:: Provided material
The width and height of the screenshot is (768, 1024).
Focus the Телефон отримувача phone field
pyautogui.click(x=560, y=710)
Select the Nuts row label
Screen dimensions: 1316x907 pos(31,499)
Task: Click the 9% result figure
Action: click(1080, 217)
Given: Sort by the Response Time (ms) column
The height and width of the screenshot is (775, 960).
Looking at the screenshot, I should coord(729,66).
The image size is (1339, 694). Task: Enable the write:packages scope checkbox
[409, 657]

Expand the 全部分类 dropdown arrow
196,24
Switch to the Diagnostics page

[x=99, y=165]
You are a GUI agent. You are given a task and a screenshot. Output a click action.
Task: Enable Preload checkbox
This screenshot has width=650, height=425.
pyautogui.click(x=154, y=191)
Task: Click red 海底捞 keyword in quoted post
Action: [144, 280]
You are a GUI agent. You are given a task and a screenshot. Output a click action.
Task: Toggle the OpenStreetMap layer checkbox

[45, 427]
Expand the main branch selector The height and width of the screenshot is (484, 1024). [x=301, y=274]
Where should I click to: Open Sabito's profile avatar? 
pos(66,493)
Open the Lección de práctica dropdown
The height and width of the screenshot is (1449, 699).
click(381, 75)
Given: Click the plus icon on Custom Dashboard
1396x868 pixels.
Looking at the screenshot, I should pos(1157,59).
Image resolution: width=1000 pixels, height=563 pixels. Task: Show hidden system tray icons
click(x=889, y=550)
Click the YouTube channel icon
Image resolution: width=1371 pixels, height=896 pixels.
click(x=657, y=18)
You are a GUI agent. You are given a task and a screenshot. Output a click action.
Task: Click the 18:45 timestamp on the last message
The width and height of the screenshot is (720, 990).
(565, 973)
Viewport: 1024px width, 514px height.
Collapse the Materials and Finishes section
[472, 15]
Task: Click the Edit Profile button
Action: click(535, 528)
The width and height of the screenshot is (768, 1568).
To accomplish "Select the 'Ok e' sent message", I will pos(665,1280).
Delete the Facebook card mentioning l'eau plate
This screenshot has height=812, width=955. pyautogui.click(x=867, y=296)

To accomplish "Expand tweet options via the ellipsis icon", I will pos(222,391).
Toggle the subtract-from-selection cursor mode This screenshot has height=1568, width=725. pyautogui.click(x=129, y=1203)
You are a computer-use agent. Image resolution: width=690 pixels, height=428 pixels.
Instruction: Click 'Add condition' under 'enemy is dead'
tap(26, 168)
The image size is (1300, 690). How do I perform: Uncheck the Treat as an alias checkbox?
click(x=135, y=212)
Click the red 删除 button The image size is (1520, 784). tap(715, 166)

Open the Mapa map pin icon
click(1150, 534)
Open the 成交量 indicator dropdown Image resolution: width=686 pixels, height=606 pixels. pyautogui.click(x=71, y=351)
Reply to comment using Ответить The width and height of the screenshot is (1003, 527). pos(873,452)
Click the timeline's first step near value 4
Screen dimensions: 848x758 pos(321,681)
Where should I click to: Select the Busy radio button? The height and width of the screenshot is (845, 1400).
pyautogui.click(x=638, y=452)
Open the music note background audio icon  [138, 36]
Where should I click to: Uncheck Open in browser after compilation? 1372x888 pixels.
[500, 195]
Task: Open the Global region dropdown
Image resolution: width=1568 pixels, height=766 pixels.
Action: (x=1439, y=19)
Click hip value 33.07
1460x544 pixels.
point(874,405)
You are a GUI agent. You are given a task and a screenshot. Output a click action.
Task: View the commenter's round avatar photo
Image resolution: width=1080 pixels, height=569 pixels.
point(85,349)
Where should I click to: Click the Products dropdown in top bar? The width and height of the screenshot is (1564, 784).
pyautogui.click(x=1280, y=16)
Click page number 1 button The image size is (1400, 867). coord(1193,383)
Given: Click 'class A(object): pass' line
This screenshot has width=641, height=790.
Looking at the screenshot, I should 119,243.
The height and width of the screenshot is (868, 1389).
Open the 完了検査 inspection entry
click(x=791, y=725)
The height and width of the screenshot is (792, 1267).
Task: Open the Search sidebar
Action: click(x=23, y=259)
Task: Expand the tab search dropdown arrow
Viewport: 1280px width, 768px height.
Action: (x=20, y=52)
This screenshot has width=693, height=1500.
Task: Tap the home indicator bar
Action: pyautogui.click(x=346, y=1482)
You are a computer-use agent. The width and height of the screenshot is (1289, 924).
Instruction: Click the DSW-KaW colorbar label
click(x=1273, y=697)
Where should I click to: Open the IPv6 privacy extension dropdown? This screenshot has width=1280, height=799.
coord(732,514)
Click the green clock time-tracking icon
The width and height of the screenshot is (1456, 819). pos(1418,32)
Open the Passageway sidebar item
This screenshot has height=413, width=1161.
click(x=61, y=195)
::::
[Task requirements] Search the records for the string "computer" and, wherever a line contains it, please copy that line.

[Solution to this problem]
You are a computer-use agent. Image resolution: width=690 pixels, height=428 pixels.
You are a computer-use agent. The width and height of the screenshot is (1289, 924).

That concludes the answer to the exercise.